5. Some children showed sophisticated knowledge of natural phenomena,
but even among the oldest students and after instruction, descriptive and
teleological reasoning exceeded population-based interdependence reasoning.
6. 5th-graders' have difficulty in understanding the concept of food
webs. Population sizes and relations of different trophic levels, niche
specificity, and connections with everyday experience proved difficult
to grasp.
Children's ecological misconceptions include the following:
1. Higher trophic levels eat everything below rather than being restricted
in niche
2. the top organism gets the most energy
3. some ecosystems have limitless carrying capacity
4. the needs and roles of a species are general and typical of similar
species rather than being unique
5. species "get along" (co-exist) because their behaviors and needs
are compatible
6. food chains are simple chains and not complex webs
7. Simplistic thinking found among 11-year-olds who completed
a month-long unit that involved constructing and manipulating mini-ecosystems:
8. Nearly 2/3 of the students noted effects of a pollutant only when
it directly contacted an organism.
9. Children import forms of reasoning from domains of human action,
or from simpler causal models typical of familiar mechanical systems in
attempting to explain ecological causality.

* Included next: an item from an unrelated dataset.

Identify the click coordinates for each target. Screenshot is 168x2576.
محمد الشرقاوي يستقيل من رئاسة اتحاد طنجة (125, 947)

Connecting animals to ecosystems
1. First-graders study had unorganized conceptions of where animals
lived, assigning even sharks indiscriminantly to the forest.
2. the variables of "positive responsiveness to natural environments"

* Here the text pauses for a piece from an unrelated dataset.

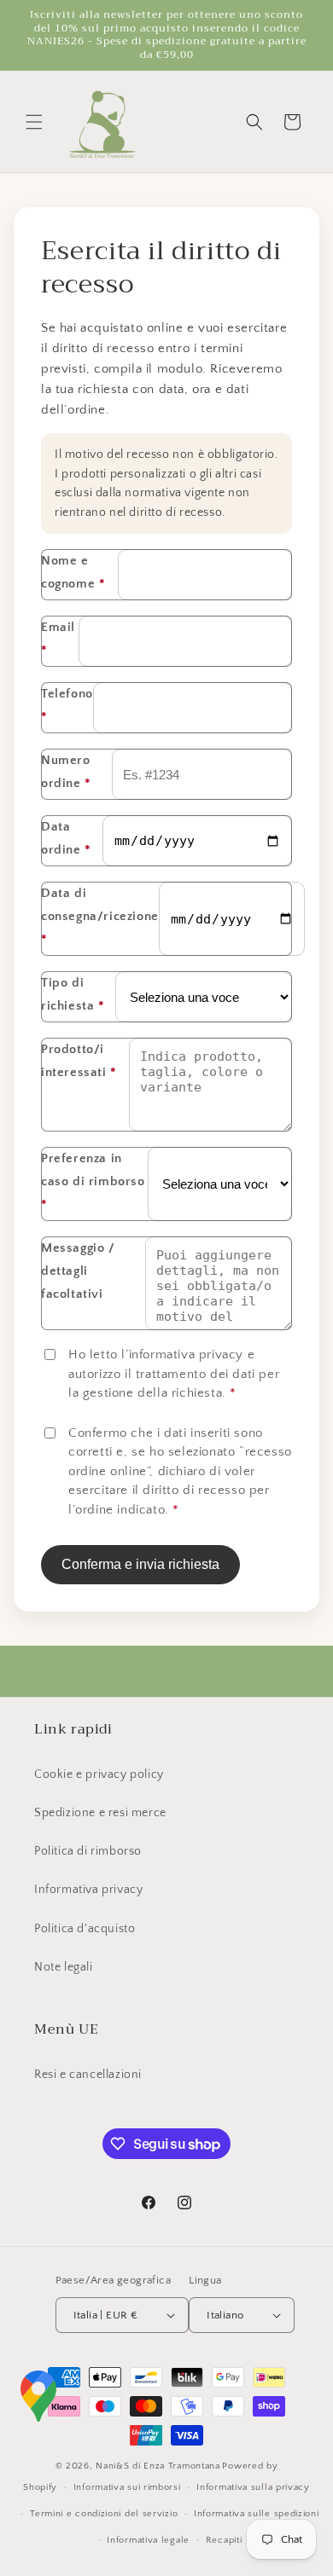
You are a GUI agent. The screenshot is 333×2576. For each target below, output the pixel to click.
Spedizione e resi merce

and learning about animals were positively associated among 10- and 12-year-olds
3. Five- and eight-year-olds ignore habitat as a criteria for categorizing
animals, but so did many 10- and 14-year-olds.
4. ecologically-based interdependence was the most frequent reason
given by 6th- and 10th-graders for saving endangered species found, but
type of reason also varied by the type of living thing
5. Some children feel some organisms (tree, worm, insect, grass, bird
and lizard) should be saved because other things depend on them, but others
(bacteria, jellyfish, starfish, and toadstool) are not worth saving because
they were useless, apparently having no known role to the child.
6. Children may tend to value something in the environment to the extent
they believe it meets the needs of something else.
7. Over childhood, knowledge of animals' basic physiological needs
develops early; understanding of ecological and conservation needs (linking
individual animals with ecosystems) develops gradually and steadily through
middle childhood and early adolescence.
8. Both aesthetic and psychologically-oriented ways of thinking of
animals and nature complement and for some children may predominate over
science-based understandings of animals.